Peterson E D, DeLong E R, Jollis J G, Muhlbaier L H, Mark D B
Duke Clinical Research Institute, Department of Medicine, Duke University Medical Center, Durham, North Carolina 27710, USA.
J Am Coll Cardiol. 1998 Oct;32(4):993-9. doi: 10.1016/s0735-1097(98)00332-5.
The aim of this study was to examine the effects of provider profiling on bypass surgery access and outcomes in elderly patients in New York.
Since 1989, New York (NY) has compiled provider-specific bypass surgery mortality reports. While some have proposed that "provider profiling" has led to lower surgical mortality rates, critics have suggested that such programs lower in-state procedural access (increasing out-of-state transfers) without improving patient outcomes.
Using national Medicare data, we examined trends in the percentages of NY residents aged 65 years or older receiving out-of-state bypass surgery between 1987 and 1992 (before and after program initiation). We also examined in-state procedure use among elderly myocardial infarction patients during this period. Finally, we compared trends in surgical outcomes in NY Medicare patients with those for the rest of the nation.

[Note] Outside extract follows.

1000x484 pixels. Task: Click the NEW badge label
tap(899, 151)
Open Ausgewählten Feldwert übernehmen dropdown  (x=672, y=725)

Between 1987 and 1992, the percentage of NY residents receiving bypass out-of-state actually declined (from 12.5% to 11.3%, p < 0.01 for trend). An elderly patient's likelihood for bypass following myocardial infarction in NY increased significantly since the program's initiation. Between 1987 and 1992, unadjusted 30-day mortality rates following bypass declined by 33% in NY Medicare patients compared with a 19% decline nationwide (p < 0.001). As a result of this improvement, NY had the lowest risk-adjusted bypass mortality rate of any state in 1992.
We found no evidence that NY's provider profiling limited procedure access in NY's elderly or increased out-of-state transfers. Despite an increasing preoperative risk profile, procedural outcomes in NY improved significantly faster than the national average.
本研究旨在探讨医疗服务提供者概况分析对纽约老年患者搭桥手术可及性及手术结果的影响。
自1989年以来,纽约已编制了特定医疗服务提供者的搭桥手术死亡率报告。虽然有人提出“医疗服务提供者概况分析”已降低了手术死亡率,但批评者认为此类项目降低了本州内的手术可及性(增加了转往其他州的情况),却并未改善患者手术结果。
利用全国医疗保险数据,我们研究了1987年至1992年(项目启动前后)纽约65岁及以上居民接受州外搭桥手术的百分比趋势。我们还研究了在此期间老年心肌梗死患者在本州内的手术使用情况。最后,我们比较了纽约医疗保险患者与美国其他地区患者的手术结果趋势。
1987年至1992年期间,纽约居民接受州外搭桥手术的百分比实际上有所下降(从12.5%降至11.3%,趋势p<0.01)。自该项目启动以来,纽约老年患者心肌梗死后接受搭桥手术的可能性显著增加。1987年至1992年期间,纽约医疗保险患者搭桥手术后未调整的30天死亡率下降了33%,而全国下降了19%(p<0.001)。由于这一改善,1992年纽约的风险调整后搭桥手术死亡率在所有州中最低。
我们没有发现证据表明纽约的医疗服务提供者概况分析限制了纽约老年人的手术可及性或增加了转往其他州的情况。尽管术前风险状况增加,但纽约的手术结果改善速度明显快于全国平均水平。